:: Exercise brief ::
Using the article about at-home immunoglobulin treatment, say yes or no to each statement below, quoting the words from the article that settle it.
1. Ig treatment can take between three and eight hours to give.
2. Paula spent the past four weeks learning how to do the treatment.
3. Patients treating themselves at home are contacted every week.

:: Supplied passage ::
+++++

RPBG patients benefiting from new at home treatment

Photograph of Paula (patient), Caran Danskin and Monique Craven
Left to Right: Paula (patient), Caran Danskin and Monique Craven
May 14, 2021

Immunoglobulin (Ig) therapy is used to treat patients who are deficient in immunoglobulins (antibodies), which are a vital part of the body’s defence against foreign invaders like bacteria, or viruses.

Patients who have specific haematology, neurology or immunology-based conditions are often required to participate in time consuming treatments at RPH every three to four weeks.

The Ig treatment can typically take anywhere between three and eight hours to administer, resulting in the patient attending the hospital for extended periods of time.

However, for the past nine months, the Standard 7 Blood Management Committee have been working on the development of a self-administered Subcutaneous Immunoglobulin (SCIg) treatment, which could see patients administer the treatment from the comfort of their own home, offering greater freedom and flexibility around when and where they receive their treatment.

Paula (pictured), who has a neurology condition called Chronic Inflammatory Demyelinating Polyneuropathy (CIDP) which can cause weakness, sensory loss, imbalance and pain which can ultimately lead to substantial disability is the first patient to take part in the self-administering SCIg treatment at Royal Perth Hospital and feels confident in the training she has received by staff throughout the process which allows her to feel comfortable about performing the treatment herself.

“Staff are required to work with the patient to increase the patient’s knowledge base and confidence when it comes to developing new skills to self-administer the treatment.” said project lead Monique Craven. “Overall, the nurses are there to support the patient on this journey and ensure the patient is competent, safe and supported at all times.”

The medication which contains human immunoglobulins, can be used as an antibody replacement when there is a condition that causes an imbalance in your immune system, with the primary goal for CIDP patients like Paula to reduce the symptoms, gain symptom control, and ideally maintain long-term remission.

Patient Paula who has completed her final training with the SCIg nurses, has spent the past two weeks learning about how to store the medication, how to draw the medication up into the pump, how and where to insert the needle, how to deal with a reaction, and how to complete the documentation for each treatment.

“The ability for patients to self-administer allows them to have more time for themselves, with patients now capable of travelling and holidaying without needing to schedule that time around their hospital appointments.”

Patients who take part in this treatment will continue to remain in direct communication with the SCIg nurse, Caran Danskin, and are contacted weekly once administering at home, so staff can review the infusions assess and troubleshoot any issues and allow the patient to liaise with medical staff as required.

+++++

Collected data entries:
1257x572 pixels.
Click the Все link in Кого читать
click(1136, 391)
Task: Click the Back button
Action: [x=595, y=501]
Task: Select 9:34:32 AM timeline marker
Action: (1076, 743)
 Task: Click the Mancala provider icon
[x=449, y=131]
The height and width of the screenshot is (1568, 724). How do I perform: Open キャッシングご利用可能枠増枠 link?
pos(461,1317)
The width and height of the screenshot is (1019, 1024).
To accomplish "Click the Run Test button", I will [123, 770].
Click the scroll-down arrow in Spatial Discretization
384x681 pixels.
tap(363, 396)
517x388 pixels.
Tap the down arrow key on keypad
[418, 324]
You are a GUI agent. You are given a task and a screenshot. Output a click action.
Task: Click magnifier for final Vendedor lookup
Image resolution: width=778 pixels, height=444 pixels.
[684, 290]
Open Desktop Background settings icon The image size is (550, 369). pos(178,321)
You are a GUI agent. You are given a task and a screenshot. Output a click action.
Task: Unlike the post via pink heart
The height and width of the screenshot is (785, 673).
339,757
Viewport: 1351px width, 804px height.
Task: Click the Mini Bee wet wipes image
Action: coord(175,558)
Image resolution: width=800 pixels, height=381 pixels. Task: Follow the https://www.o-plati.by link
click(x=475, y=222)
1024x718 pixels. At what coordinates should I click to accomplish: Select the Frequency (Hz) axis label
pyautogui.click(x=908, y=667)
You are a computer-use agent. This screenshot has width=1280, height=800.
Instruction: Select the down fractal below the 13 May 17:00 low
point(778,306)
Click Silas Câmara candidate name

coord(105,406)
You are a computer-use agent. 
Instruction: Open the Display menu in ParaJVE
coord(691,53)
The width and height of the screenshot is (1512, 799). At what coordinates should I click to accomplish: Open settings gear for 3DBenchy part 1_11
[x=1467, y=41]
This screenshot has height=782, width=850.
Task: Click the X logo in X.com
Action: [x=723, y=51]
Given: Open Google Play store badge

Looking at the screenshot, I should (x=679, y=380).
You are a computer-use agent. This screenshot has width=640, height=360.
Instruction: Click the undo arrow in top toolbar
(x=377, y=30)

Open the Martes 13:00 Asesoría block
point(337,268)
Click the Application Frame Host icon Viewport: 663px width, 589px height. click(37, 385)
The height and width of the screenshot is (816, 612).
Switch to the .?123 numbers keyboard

+++++

:: Solution below ::
1. Yes: "can typically take anywhere between three and eight hours to administer"
2. No: "has spent the past two weeks learning"
3. Yes: "are contacted weekly once administering at home"